Module 5 · Weeks 10–11 · Graduate
Information Theory & Musical Expectation
Harmonic progressions modelled as Markov chains reveal measurable information content. Shannon entropy quantifies how “surprising” each chord transition is—high entropy means high uncertainty, low entropy means the next chord is highly predictable.
Markov Harmony Engine
Shannon entropy from I:H = 2.459 bits(max 2.807)
Next-chord probability distribution from I:
Transition matrix (Bach):
| I | ii | iii | IV | V | vi | vii° | |
|---|---|---|---|---|---|---|---|
| I | 5 | 10 | 5 | 25 | 35 | 10 | 10 |
| ii | 10 | 5 | 5 | 10 | 50 | 10 | 10 |
| iii | 5 | 5 | 5 | 40 | 5 | 30 | 10 |
| IV | 15 | 10 | 5 | 5 | 45 | 10 | 10 |
| V | 50 | 5 | 5 | 10 | 5 | 20 | 5 |
| vi | 10 | 25 | 5 | 25 | 25 | 5 | 5 |
| vii° | 45 | 5 | 10 | 5 | 20 | 10 | 5 |
Mathematical Framework
A first-order Markov chain on chord states\( S = \{I, ii, iii, IV, V, vi, vii^\circ\} \) is determined by a stochastic matrix \( P \) where\( P_{ij} = \Pr(X_{t+1} = j \mid X_t = i) \):
\( P = \begin{pmatrix} p_{11} & p_{12} & \cdots & p_{17} \\ p_{21} & p_{22} & \cdots & p_{27} \\ \vdots & & \ddots & \vdots \\ p_{71} & p_{72} & \cdots & p_{77} \end{pmatrix}, \quad \sum_{j=1}^{7} p_{ij} = 1 \)
Stationary distribution: if \( P \) is irreducible and aperiodic, there exists a unique row vector \( \pi \) satisfying\( \pi P = \pi \) and \( \sum_i \pi_i = 1 \).

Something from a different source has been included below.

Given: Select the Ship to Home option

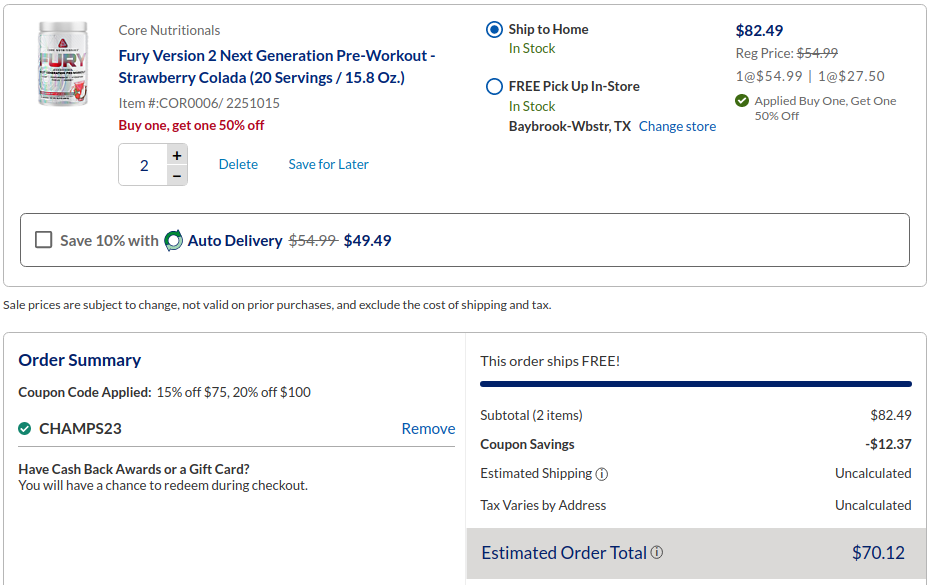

This is the long-run frequency of each chord degree.
Shannon entropy of the transition distribution from state \( i \):
\( H_i = -\sum_{j=1}^{7} p_{ij} \log_2 p_{ij} \)

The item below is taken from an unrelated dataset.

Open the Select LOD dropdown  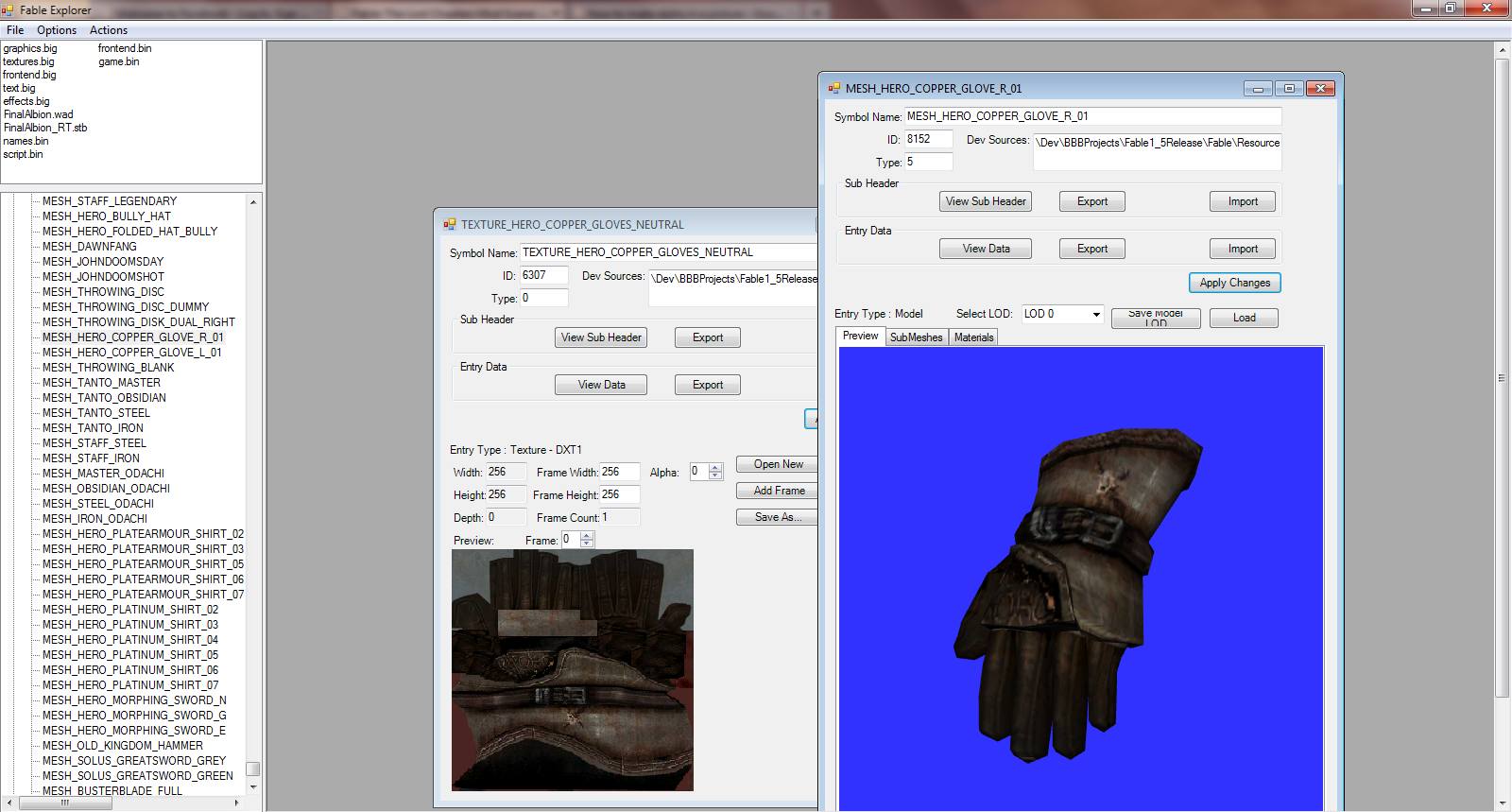[x=1096, y=315]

Low \( H_i \) means state \( i \) is highly predictable—the listener “knows” what comes next. High \( H_i \) signals surprise. The entropy rate of the chain is:
\( \bar{H} = \sum_{i} \pi_i H_i = -\sum_{i} \pi_i \sum_{j} p_{ij} \log_2 p_{ij} \)
This measures the average information per chord transition in the long run. Bach chorales typically have lower entropy rates than jazz standards, reflecting stronger harmonic conventions and tighter voice-leading constraints.
Python Simulation: Shannon Entropy of Harmonic Progressions
Comparing Bach, Romantic, and Jazz transition matrices through the lens of information theory: heatmaps, per-row entropy, and stationary distributions via eigenvalue decomposition.
Click Run to execute the Python code
Code will be executed with Python 3 on the server
Advanced: Maximum Entropy Stochastic Grammars
Leistikow, R.J. (2006). Bayesian Modeling of Musical Expectations via Maximum Entropy Stochastic Grammars. Stanford University.
The Markov models above use transition matrices learned directly from data. A more principled approach, developed in Leistikow's Stanford dissertation, is to encode music-theoreticrules as parameterized linear constraints on the transition matrix, then find the distribution that maximizes the entropy rate\(H_r = -\sum_{k,l} \mu_k T_{k,l} \log_2 T_{k,l}\) subject to those constraints.
This is a convex optimization problem with guaranteed convergence. The maximum entropy rate distribution encodes everything the rules assert while assuming nothing else — the “maximally noncommittal” distribution. By the asymptotic equipartition property, this maximizes the number of typical musical sequences the model generates, making it as widely applicable as possible.
Multiple rules can be combined by simply concatenating their constraint matrices. A hidden switching state \(R_i\) selects which rule governs each note, and Bayesian inference reveals which rules are activated or violated at each point in a piece — enabling the comparison of entire music-theoretic rule sets (Narmour's implication-realization model, Larson's musical forces, Huron's voice leading rules) within a single unified framework.